▶ _Work order_:
Where a line below holds the string "agent", copy that line.
------ Data extracts
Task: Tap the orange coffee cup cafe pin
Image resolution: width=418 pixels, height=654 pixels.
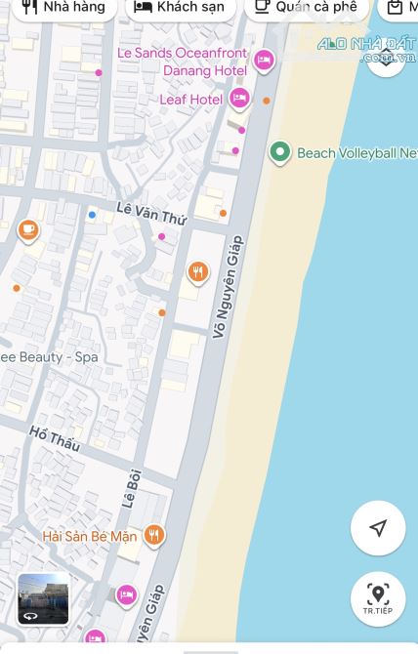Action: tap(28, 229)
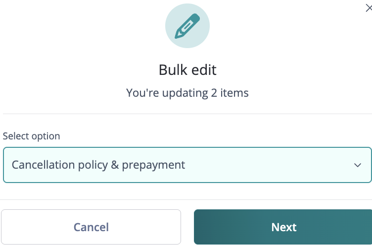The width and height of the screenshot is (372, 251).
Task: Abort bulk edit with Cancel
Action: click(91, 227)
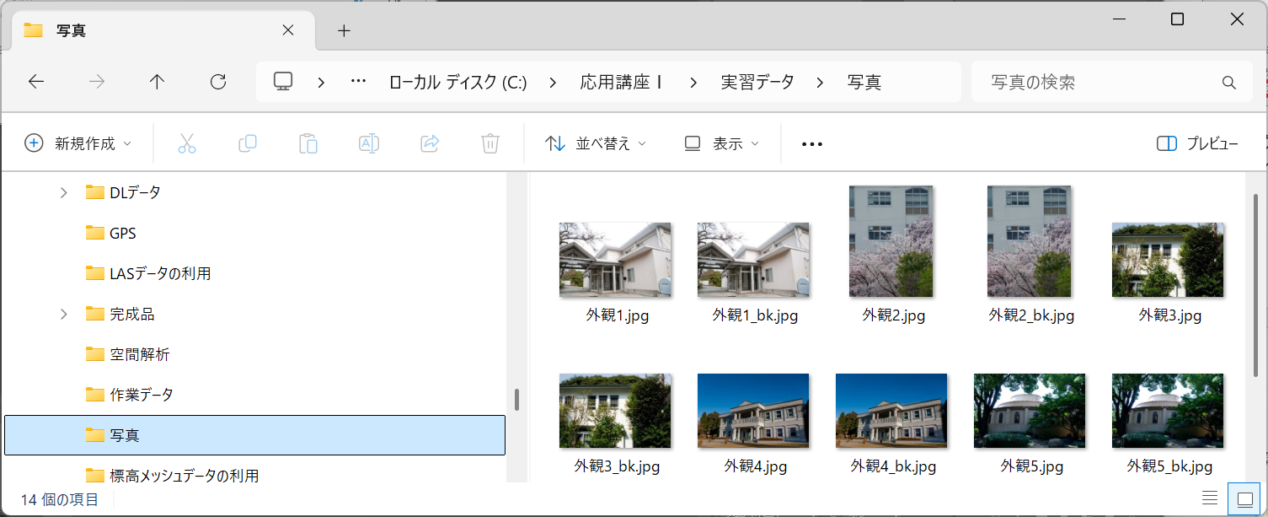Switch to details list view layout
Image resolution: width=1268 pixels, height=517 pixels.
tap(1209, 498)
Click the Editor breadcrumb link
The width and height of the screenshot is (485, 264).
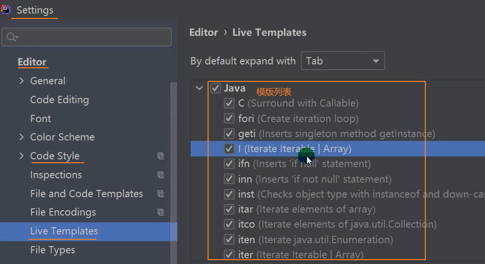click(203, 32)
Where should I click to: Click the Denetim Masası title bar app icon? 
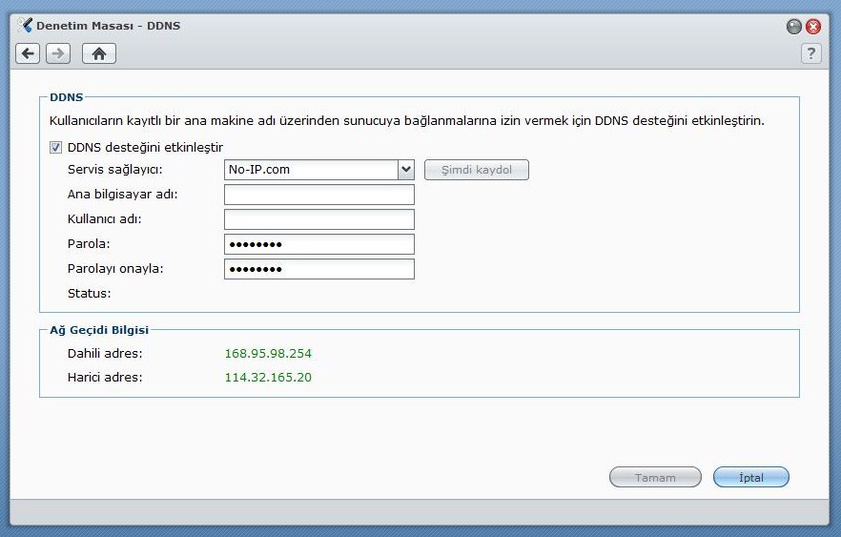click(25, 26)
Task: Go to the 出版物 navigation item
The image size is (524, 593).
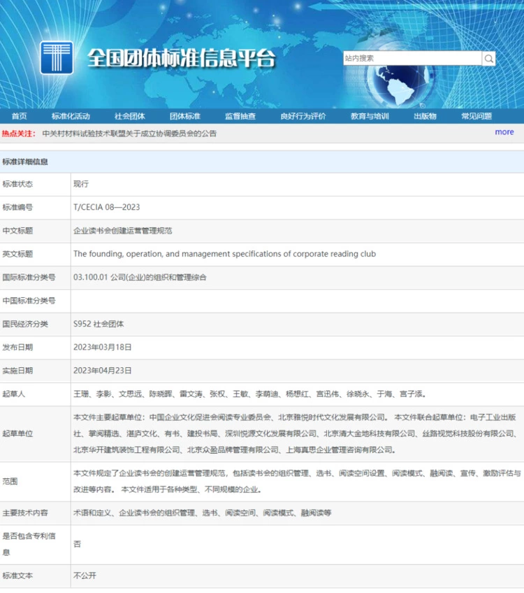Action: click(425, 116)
------------
------ Data extracts
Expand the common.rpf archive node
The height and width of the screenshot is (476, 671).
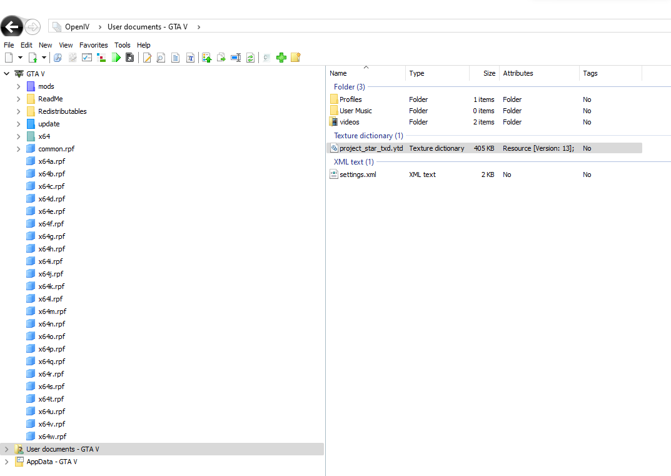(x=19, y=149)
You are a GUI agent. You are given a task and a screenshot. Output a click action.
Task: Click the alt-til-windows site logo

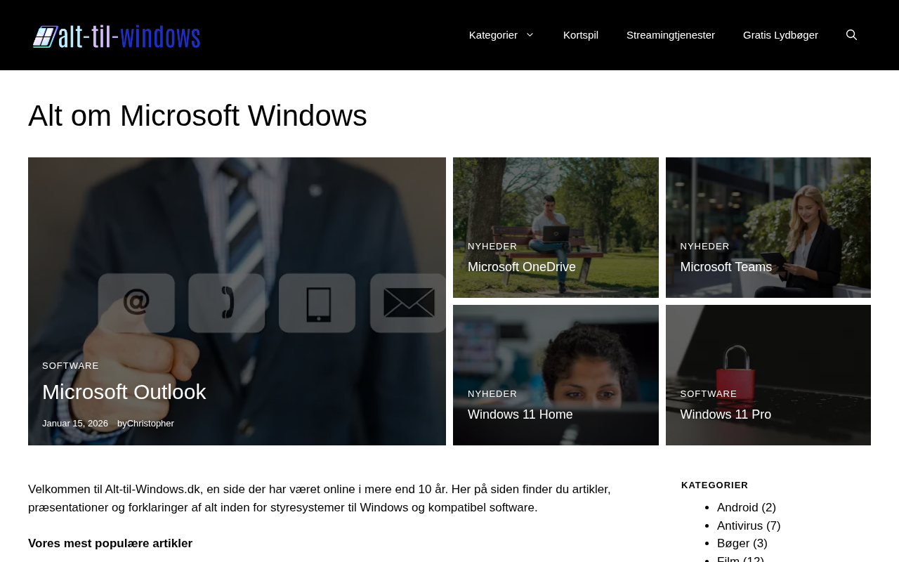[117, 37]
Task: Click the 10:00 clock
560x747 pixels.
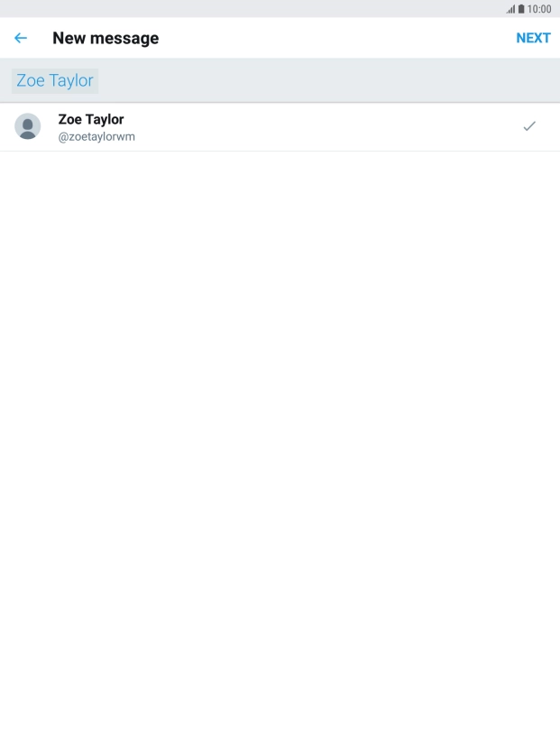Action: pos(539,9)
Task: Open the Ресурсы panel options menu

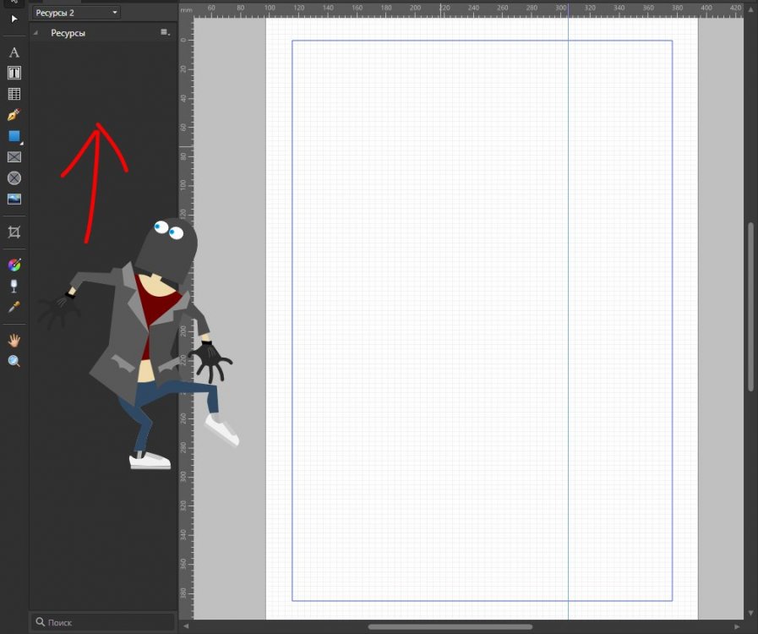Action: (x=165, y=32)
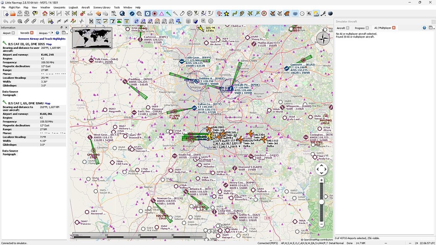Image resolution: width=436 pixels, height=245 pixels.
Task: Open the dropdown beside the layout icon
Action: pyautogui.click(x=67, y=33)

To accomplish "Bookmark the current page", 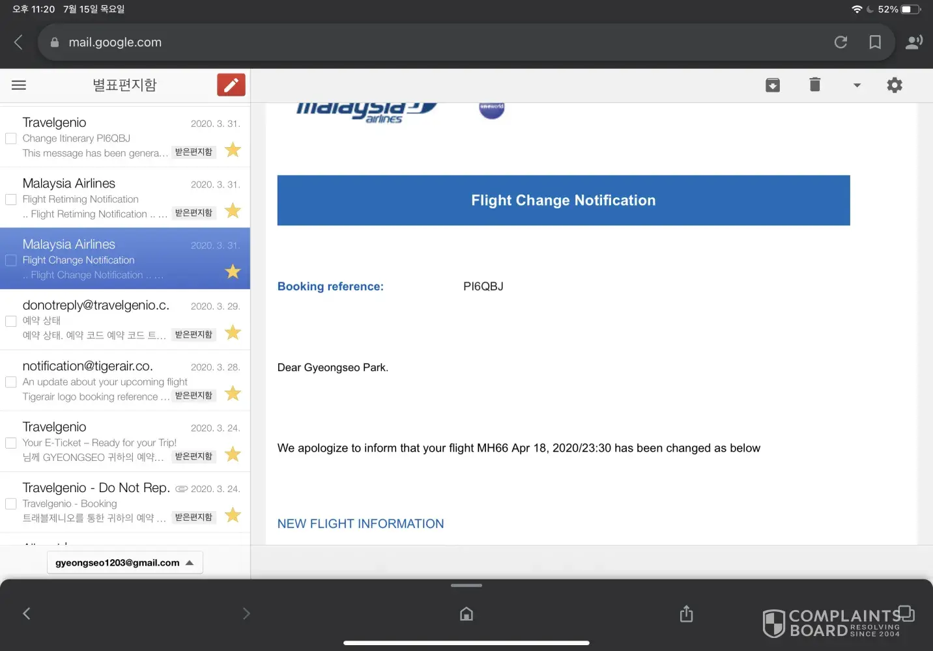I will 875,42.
------------
------ Data extracts
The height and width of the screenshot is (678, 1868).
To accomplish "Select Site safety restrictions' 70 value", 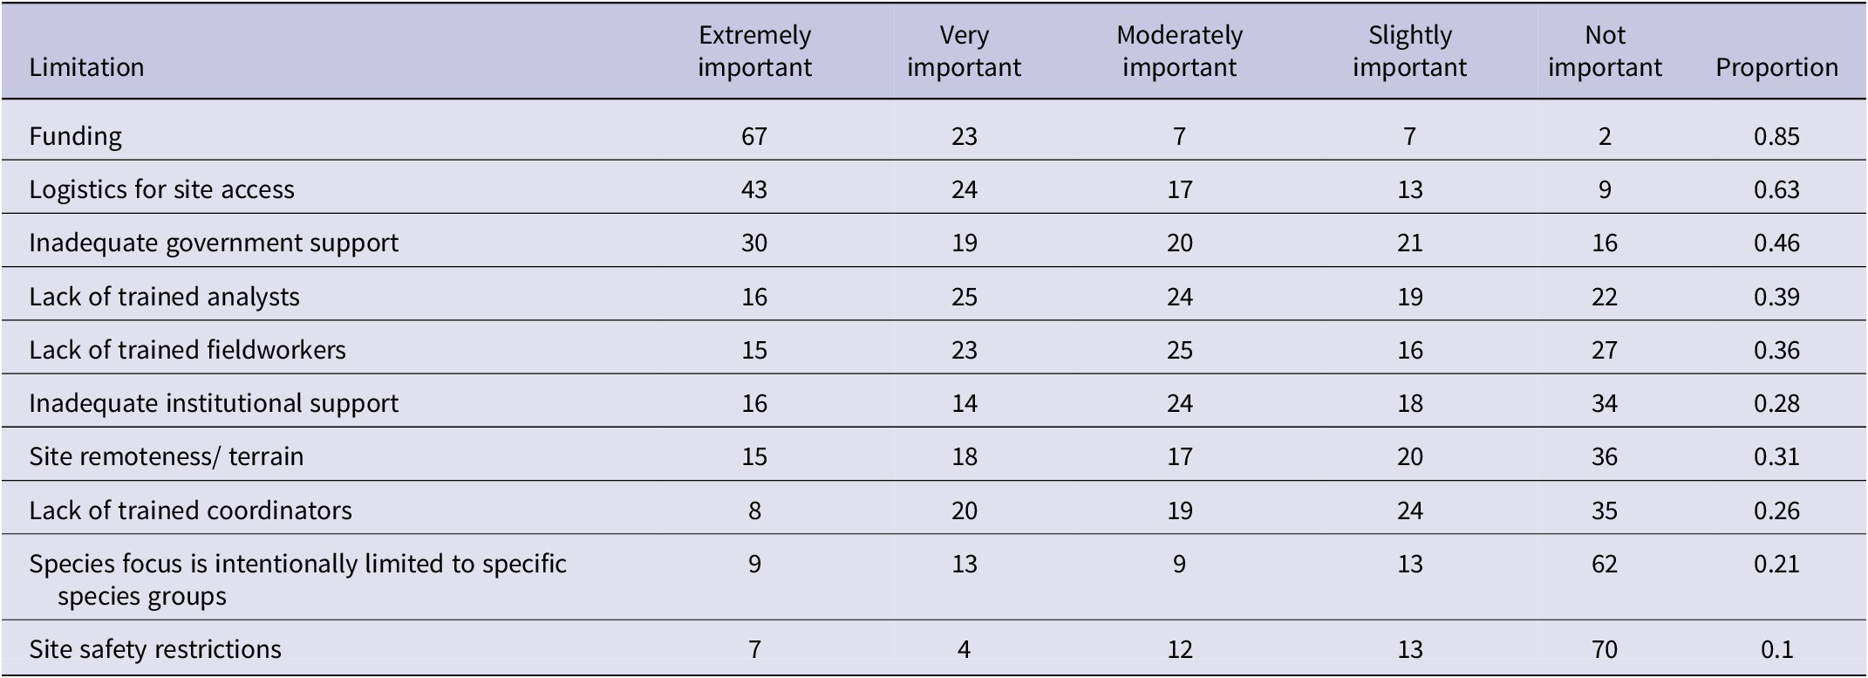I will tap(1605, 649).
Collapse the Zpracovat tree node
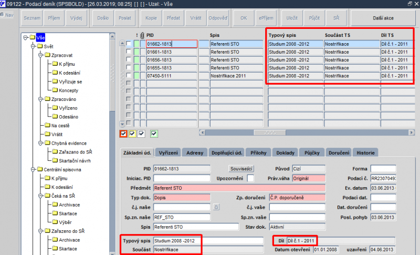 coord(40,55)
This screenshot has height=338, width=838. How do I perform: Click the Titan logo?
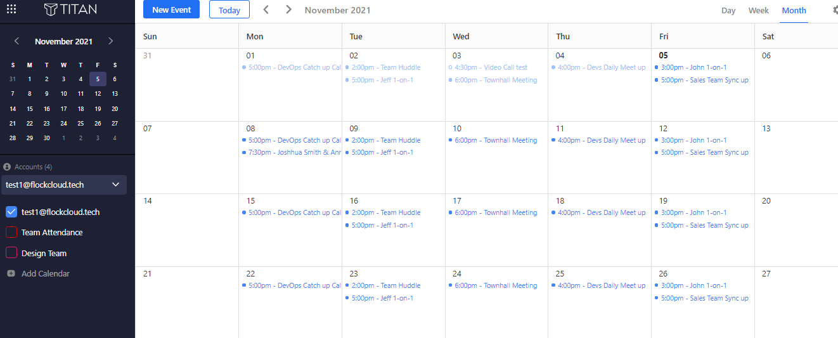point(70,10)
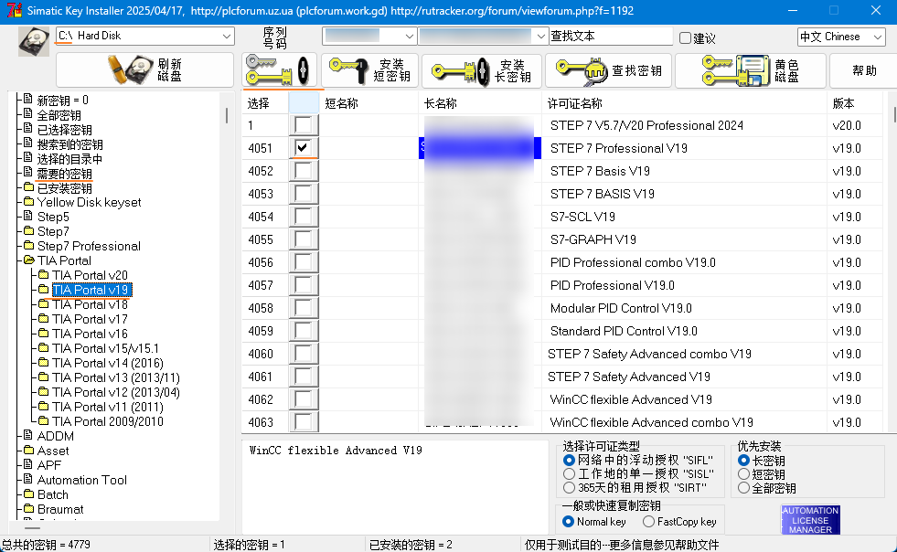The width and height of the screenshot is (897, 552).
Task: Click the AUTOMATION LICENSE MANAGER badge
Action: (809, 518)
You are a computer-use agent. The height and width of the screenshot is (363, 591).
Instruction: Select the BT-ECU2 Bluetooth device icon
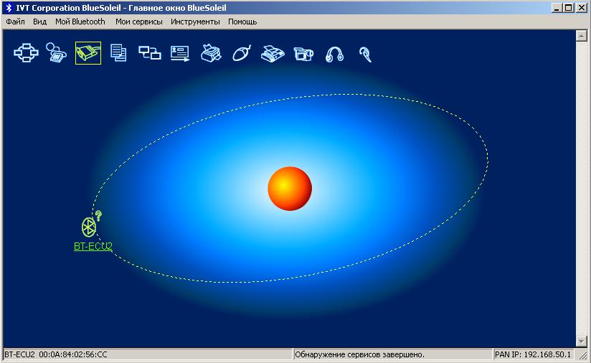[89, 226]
------------
▶ _Output for this task_:
You are a GUI agent. You are given a task and a screenshot. Output a click action.
You are a computer-use agent. The height and width of the screenshot is (363, 591).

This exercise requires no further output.